There is no denying the fact that the democratic technique is a human relation approach which is in keeping with democratic values. It increases independence for all group members and hence increases their morale. But it cannot be applied whole sole. The advantage of democratic leadership depends upon the demands of the situation, the distribution of skills within the group, and the group’s expectations, as well as other factors.
Unfortunately, these qualifications have been ignored and democratic leadership has been praised in un-qualifying words. Gibb notes, “It is common in our culture at the present time to place negative values on authoritarian leadership. Much of this attitude seems to be due to a prolonged period of ideological opposition to cultures authoritarianly organized. The tendency is to think of authoritarianism in its most extreme form of headship, and denounce all forms of individual authority over others. Studies of group action reveal that in certain circumstances authoritarian leadership is highly valued.”
Under certain situations an authoritarian form of leadership may be more effective. Such situations may be those where the group is faced with a need for emergency action.
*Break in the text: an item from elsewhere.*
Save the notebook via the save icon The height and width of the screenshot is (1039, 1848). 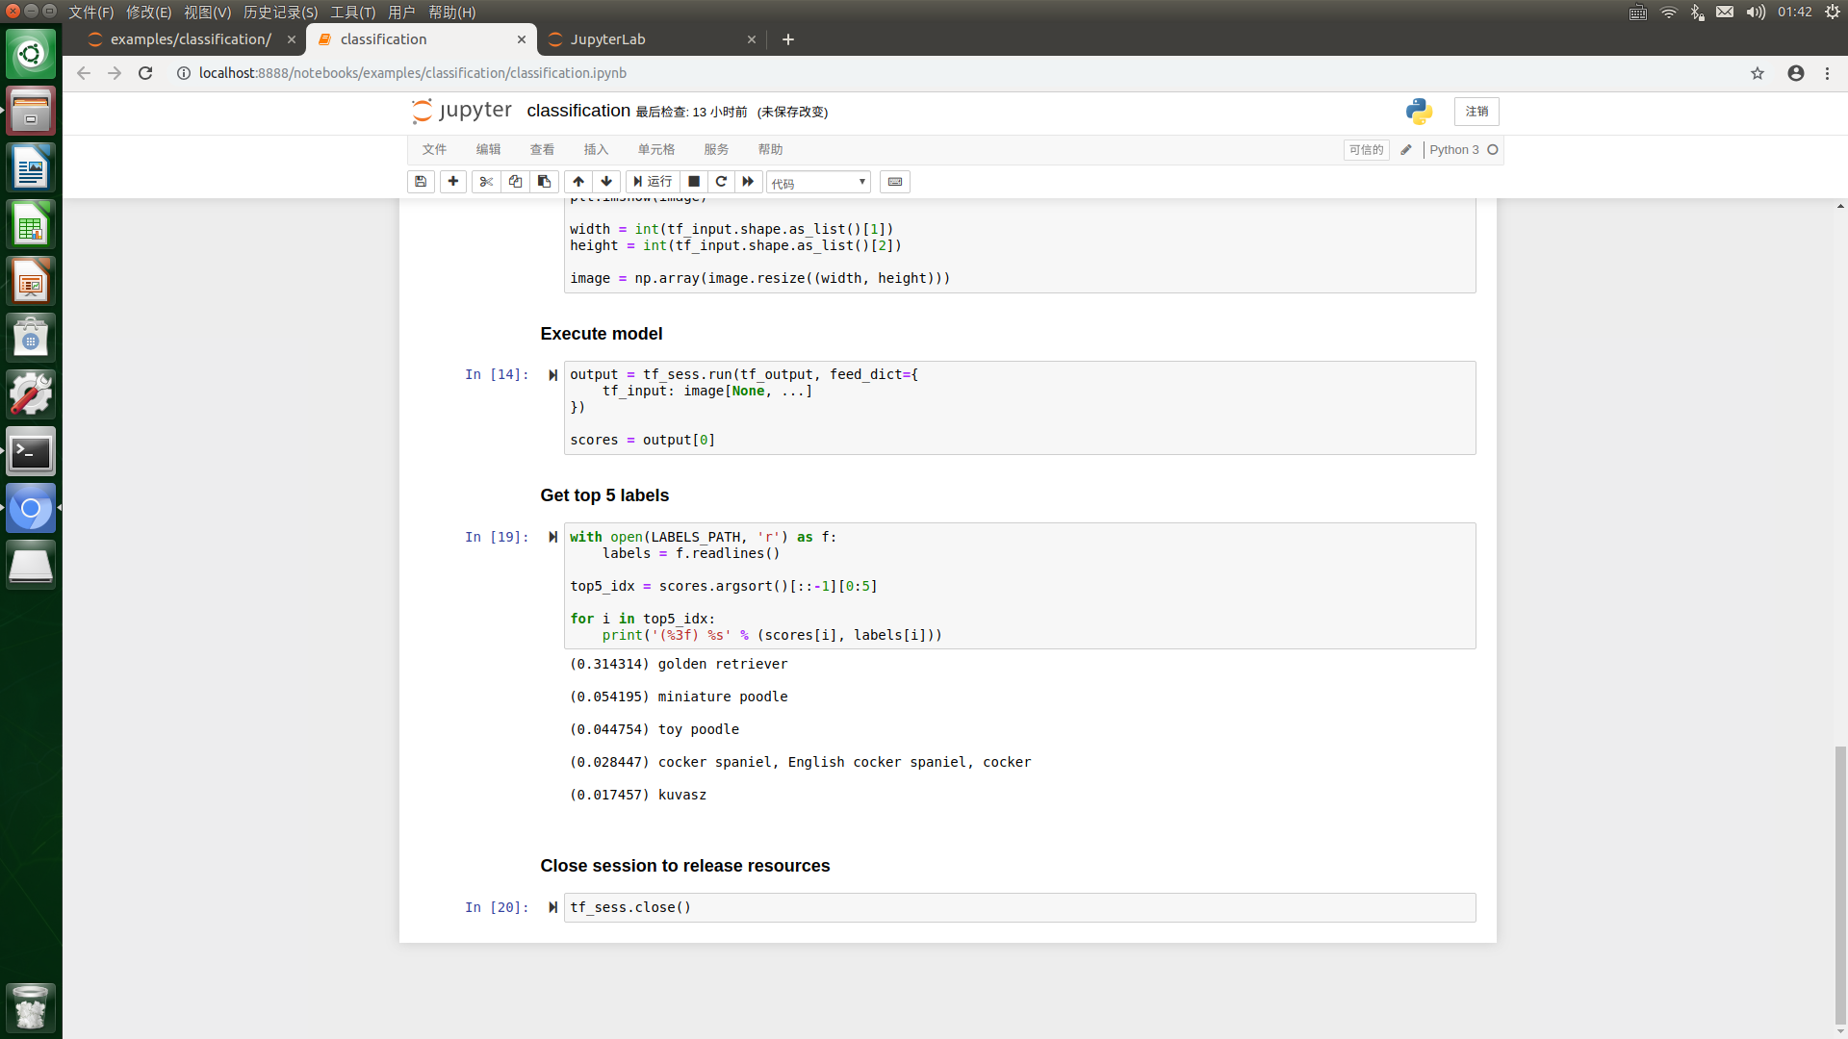(x=421, y=181)
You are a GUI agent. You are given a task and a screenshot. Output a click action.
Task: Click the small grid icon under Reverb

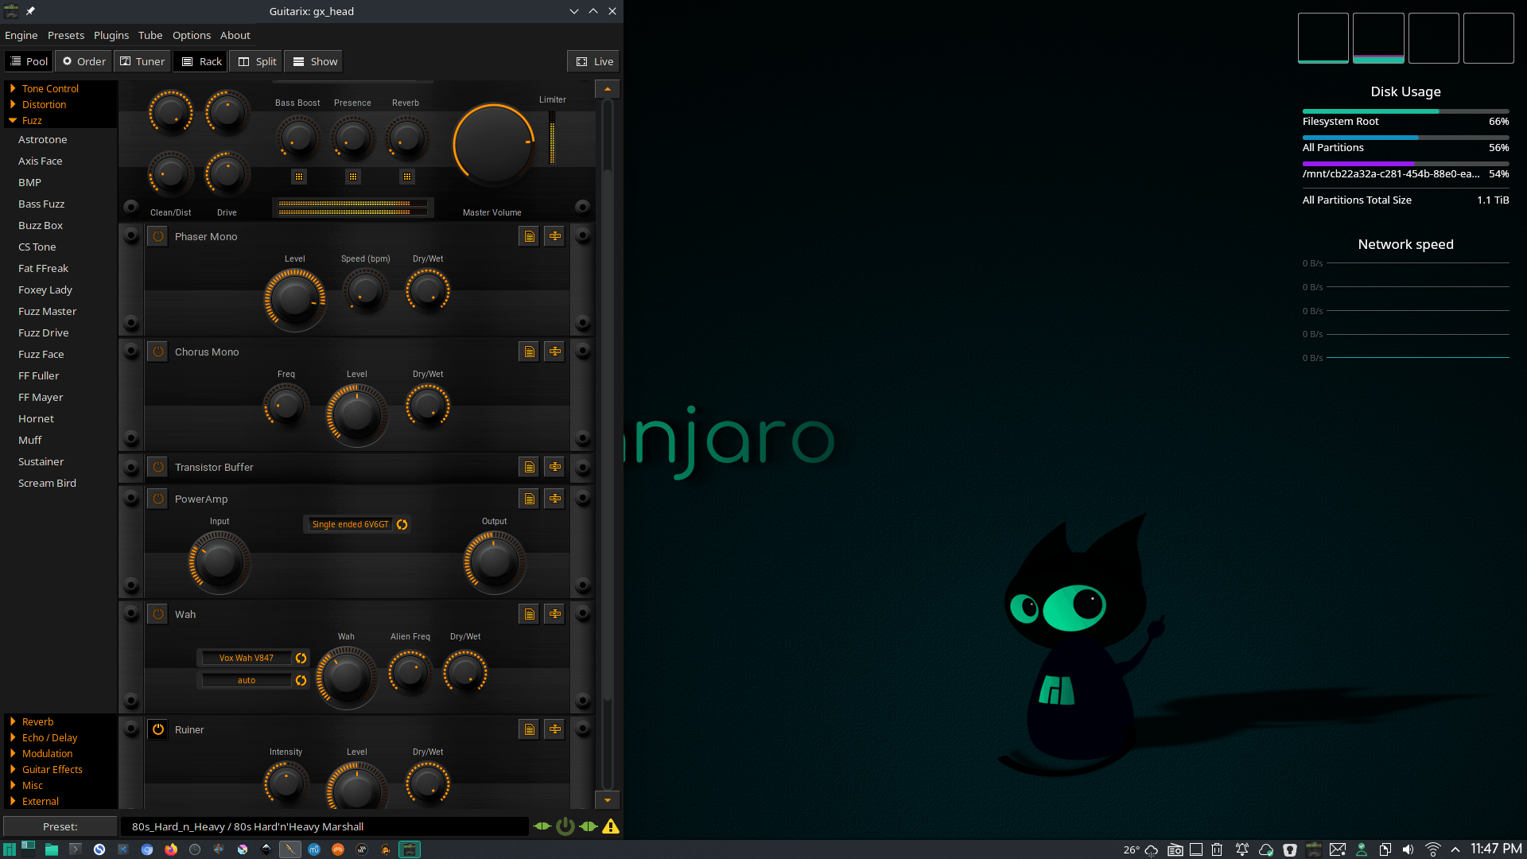point(406,177)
In sum, the leadership techniques have to be related to the attitudes of the membership, to the particular form of relation among the members including the leader and functions as a part of the group structure. These are to be “reality-oriented”. Gibb writes, “It is important that we recognize authoritarianism and democracy as poles of a continuum, neither of which is wholly good or wholly bad, but which represent extremes of “variable” leadership techniques “that should be adapted to all the elements of the situation, culture, personality, content, structural, inter-relations, and task.”